DATA EXCERPTS –
- - - -

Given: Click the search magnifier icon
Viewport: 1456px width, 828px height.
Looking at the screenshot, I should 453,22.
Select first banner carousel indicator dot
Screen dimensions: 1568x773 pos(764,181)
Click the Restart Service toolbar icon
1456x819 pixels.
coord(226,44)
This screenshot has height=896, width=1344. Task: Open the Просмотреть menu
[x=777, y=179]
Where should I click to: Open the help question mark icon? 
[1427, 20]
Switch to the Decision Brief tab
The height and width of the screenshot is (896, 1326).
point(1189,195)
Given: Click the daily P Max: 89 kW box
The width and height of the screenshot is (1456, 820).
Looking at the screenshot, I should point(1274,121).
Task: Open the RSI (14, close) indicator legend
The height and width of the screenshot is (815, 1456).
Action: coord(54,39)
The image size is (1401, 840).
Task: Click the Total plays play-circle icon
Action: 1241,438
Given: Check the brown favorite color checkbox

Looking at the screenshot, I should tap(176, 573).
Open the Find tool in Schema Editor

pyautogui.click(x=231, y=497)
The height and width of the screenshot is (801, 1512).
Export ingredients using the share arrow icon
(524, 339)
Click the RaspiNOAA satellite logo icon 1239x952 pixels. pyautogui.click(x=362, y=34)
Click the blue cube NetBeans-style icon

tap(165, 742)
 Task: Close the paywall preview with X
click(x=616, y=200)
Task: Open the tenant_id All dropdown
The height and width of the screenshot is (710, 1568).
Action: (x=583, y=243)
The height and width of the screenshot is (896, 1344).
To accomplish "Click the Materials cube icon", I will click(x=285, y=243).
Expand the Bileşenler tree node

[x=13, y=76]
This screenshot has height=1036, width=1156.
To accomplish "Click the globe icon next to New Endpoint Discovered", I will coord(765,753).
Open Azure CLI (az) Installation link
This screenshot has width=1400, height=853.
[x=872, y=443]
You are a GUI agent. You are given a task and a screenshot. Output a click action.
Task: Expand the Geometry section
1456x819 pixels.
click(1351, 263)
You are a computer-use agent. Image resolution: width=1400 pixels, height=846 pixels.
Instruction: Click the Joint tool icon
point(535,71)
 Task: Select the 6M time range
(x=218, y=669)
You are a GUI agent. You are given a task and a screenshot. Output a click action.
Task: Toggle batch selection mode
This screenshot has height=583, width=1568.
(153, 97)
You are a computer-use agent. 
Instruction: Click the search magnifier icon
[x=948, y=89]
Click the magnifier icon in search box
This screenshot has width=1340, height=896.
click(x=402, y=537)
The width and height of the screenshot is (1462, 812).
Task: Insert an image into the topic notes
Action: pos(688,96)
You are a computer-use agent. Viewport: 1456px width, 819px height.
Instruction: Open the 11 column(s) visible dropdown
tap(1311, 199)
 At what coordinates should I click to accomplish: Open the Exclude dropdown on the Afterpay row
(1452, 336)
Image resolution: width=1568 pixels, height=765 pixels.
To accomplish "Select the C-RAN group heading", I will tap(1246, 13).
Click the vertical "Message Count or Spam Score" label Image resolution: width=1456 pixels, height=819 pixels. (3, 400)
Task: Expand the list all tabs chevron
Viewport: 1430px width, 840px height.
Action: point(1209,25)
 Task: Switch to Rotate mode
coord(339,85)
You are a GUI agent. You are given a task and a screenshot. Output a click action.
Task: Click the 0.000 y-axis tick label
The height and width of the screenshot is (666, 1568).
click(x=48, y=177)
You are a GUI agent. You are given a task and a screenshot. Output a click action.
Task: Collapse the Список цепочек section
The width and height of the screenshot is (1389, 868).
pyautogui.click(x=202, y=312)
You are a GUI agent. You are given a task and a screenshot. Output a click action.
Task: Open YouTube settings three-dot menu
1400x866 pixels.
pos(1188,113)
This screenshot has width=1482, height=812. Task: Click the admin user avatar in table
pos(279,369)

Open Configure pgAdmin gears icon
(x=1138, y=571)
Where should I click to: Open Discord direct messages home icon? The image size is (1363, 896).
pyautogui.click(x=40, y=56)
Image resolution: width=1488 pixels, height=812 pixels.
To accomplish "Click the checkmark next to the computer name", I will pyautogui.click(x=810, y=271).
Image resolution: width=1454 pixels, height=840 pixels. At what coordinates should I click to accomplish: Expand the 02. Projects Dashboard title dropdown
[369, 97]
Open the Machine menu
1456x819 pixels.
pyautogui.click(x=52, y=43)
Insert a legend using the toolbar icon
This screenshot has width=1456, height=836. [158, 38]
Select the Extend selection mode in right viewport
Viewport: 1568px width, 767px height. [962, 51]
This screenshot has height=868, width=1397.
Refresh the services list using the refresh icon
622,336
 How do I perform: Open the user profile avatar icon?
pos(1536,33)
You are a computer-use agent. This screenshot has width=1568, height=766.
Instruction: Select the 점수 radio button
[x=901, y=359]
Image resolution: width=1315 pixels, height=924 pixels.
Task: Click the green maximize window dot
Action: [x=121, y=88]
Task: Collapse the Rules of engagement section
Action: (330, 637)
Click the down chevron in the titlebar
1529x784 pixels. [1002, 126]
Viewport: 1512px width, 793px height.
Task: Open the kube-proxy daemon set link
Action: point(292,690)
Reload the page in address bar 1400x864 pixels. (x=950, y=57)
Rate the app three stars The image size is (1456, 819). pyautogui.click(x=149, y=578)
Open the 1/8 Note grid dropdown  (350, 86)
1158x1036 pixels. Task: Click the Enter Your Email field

- - - -

TASK OBJECTIVE – Transcribe every record exactly.

RESULT FOR THIS TASK –
Given: Click the search magnifier icon
Viewport: 1456px width, 828px height.
Looking at the screenshot, I should 453,22.
Select first banner carousel indicator dot
Screen dimensions: 1568x773 pos(764,181)
Click the Restart Service toolbar icon
1456x819 pixels.
coord(226,44)
This screenshot has height=896, width=1344. Task: Open the Просмотреть menu
[x=777, y=179]
Where should I click to: Open the help question mark icon? 
[1427, 20]
Switch to the Decision Brief tab
The height and width of the screenshot is (896, 1326).
point(1189,195)
Given: Click the daily P Max: 89 kW box
The width and height of the screenshot is (1456, 820).
Looking at the screenshot, I should point(1274,121).
Task: Open the RSI (14, close) indicator legend
The height and width of the screenshot is (815, 1456).
Action: coord(54,39)
The image size is (1401, 840).
Task: Click the Total plays play-circle icon
Action: 1241,438
Given: Check the brown favorite color checkbox

Looking at the screenshot, I should tap(176, 573).
Open the Find tool in Schema Editor

pyautogui.click(x=231, y=497)
The height and width of the screenshot is (801, 1512).
Export ingredients using the share arrow icon
(524, 339)
Click the RaspiNOAA satellite logo icon 1239x952 pixels. pyautogui.click(x=362, y=34)
Click the blue cube NetBeans-style icon

tap(165, 742)
 Task: Close the paywall preview with X
click(x=616, y=200)
Task: Open the tenant_id All dropdown
The height and width of the screenshot is (710, 1568).
Action: (x=583, y=243)
The height and width of the screenshot is (896, 1344).
To accomplish "Click the Materials cube icon", I will click(x=285, y=243).
Expand the Bileşenler tree node

[x=13, y=76]
This screenshot has height=1036, width=1156.
To accomplish "Click the globe icon next to New Endpoint Discovered", I will coord(765,753).
Open Azure CLI (az) Installation link
This screenshot has width=1400, height=853.
[x=872, y=443]
You are a GUI agent. You are given a task and a screenshot. Output a click action.
Task: Expand the Geometry section
1456x819 pixels.
click(1351, 263)
You are a computer-use agent. Image resolution: width=1400 pixels, height=846 pixels.
Instruction: Click the Joint tool icon
point(535,71)
 Task: Select the 6M time range
(x=218, y=669)
You are a GUI agent. You are given a task and a screenshot. Output a click action.
Task: Toggle batch selection mode
This screenshot has height=583, width=1568.
(153, 97)
You are a computer-use agent. 
Instruction: Click the search magnifier icon
[x=948, y=89]
Click the magnifier icon in search box
This screenshot has width=1340, height=896.
click(x=402, y=537)
The width and height of the screenshot is (1462, 812).
Task: Insert an image into the topic notes
Action: pos(688,96)
You are a computer-use agent. Viewport: 1456px width, 819px height.
Instruction: Open the 11 column(s) visible dropdown
tap(1311, 199)
 At what coordinates should I click to accomplish: Open the Exclude dropdown on the Afterpay row
(1452, 336)
Image resolution: width=1568 pixels, height=765 pixels.
To accomplish "Select the C-RAN group heading", I will tap(1246, 13).
Click the vertical "Message Count or Spam Score" label Image resolution: width=1456 pixels, height=819 pixels. (3, 400)
Task: Expand the list all tabs chevron
Viewport: 1430px width, 840px height.
Action: point(1209,25)
 Task: Switch to Rotate mode
coord(339,85)
You are a GUI agent. You are given a task and a screenshot. Output a click action.
Task: Click the 0.000 y-axis tick label
The height and width of the screenshot is (666, 1568).
click(x=48, y=177)
You are a GUI agent. You are given a task and a screenshot. Output a click action.
Task: Collapse the Список цепочек section
The width and height of the screenshot is (1389, 868).
pyautogui.click(x=202, y=312)
You are a GUI agent. You are given a task and a screenshot. Output a click action.
Task: Open YouTube settings three-dot menu
1400x866 pixels.
pos(1188,113)
This screenshot has width=1482, height=812. Task: Click the admin user avatar in table
pos(279,369)

Open Configure pgAdmin gears icon
(x=1138, y=571)
Where should I click to: Open Discord direct messages home icon? The image size is (1363, 896).
pyautogui.click(x=40, y=56)
Image resolution: width=1488 pixels, height=812 pixels.
To accomplish "Click the checkmark next to the computer name", I will pyautogui.click(x=810, y=271).
Image resolution: width=1454 pixels, height=840 pixels. At what coordinates should I click to accomplish: Expand the 02. Projects Dashboard title dropdown
[369, 97]
Open the Machine menu
1456x819 pixels.
pyautogui.click(x=52, y=43)
Insert a legend using the toolbar icon
This screenshot has width=1456, height=836. [158, 38]
Select the Extend selection mode in right viewport
Viewport: 1568px width, 767px height. [962, 51]
This screenshot has height=868, width=1397.
Refresh the services list using the refresh icon
622,336
 How do I perform: Open the user profile avatar icon?
pos(1536,33)
You are a computer-use agent. This screenshot has width=1568, height=766.
Instruction: Select the 점수 radio button
[x=901, y=359]
Image resolution: width=1315 pixels, height=924 pixels.
Task: Click the green maximize window dot
Action: [x=121, y=88]
Task: Collapse the Rules of engagement section
Action: (330, 637)
Click the down chevron in the titlebar
1529x784 pixels. [1002, 126]
Viewport: 1512px width, 793px height.
Task: Open the kube-proxy daemon set link
Action: point(292,690)
Reload the page in address bar 1400x864 pixels. (x=950, y=57)
Rate the app three stars The image size is (1456, 819). pyautogui.click(x=149, y=578)
Open the 1/8 Note grid dropdown  (350, 86)
1158x1036 pixels. Task: Click the Enter Your Email field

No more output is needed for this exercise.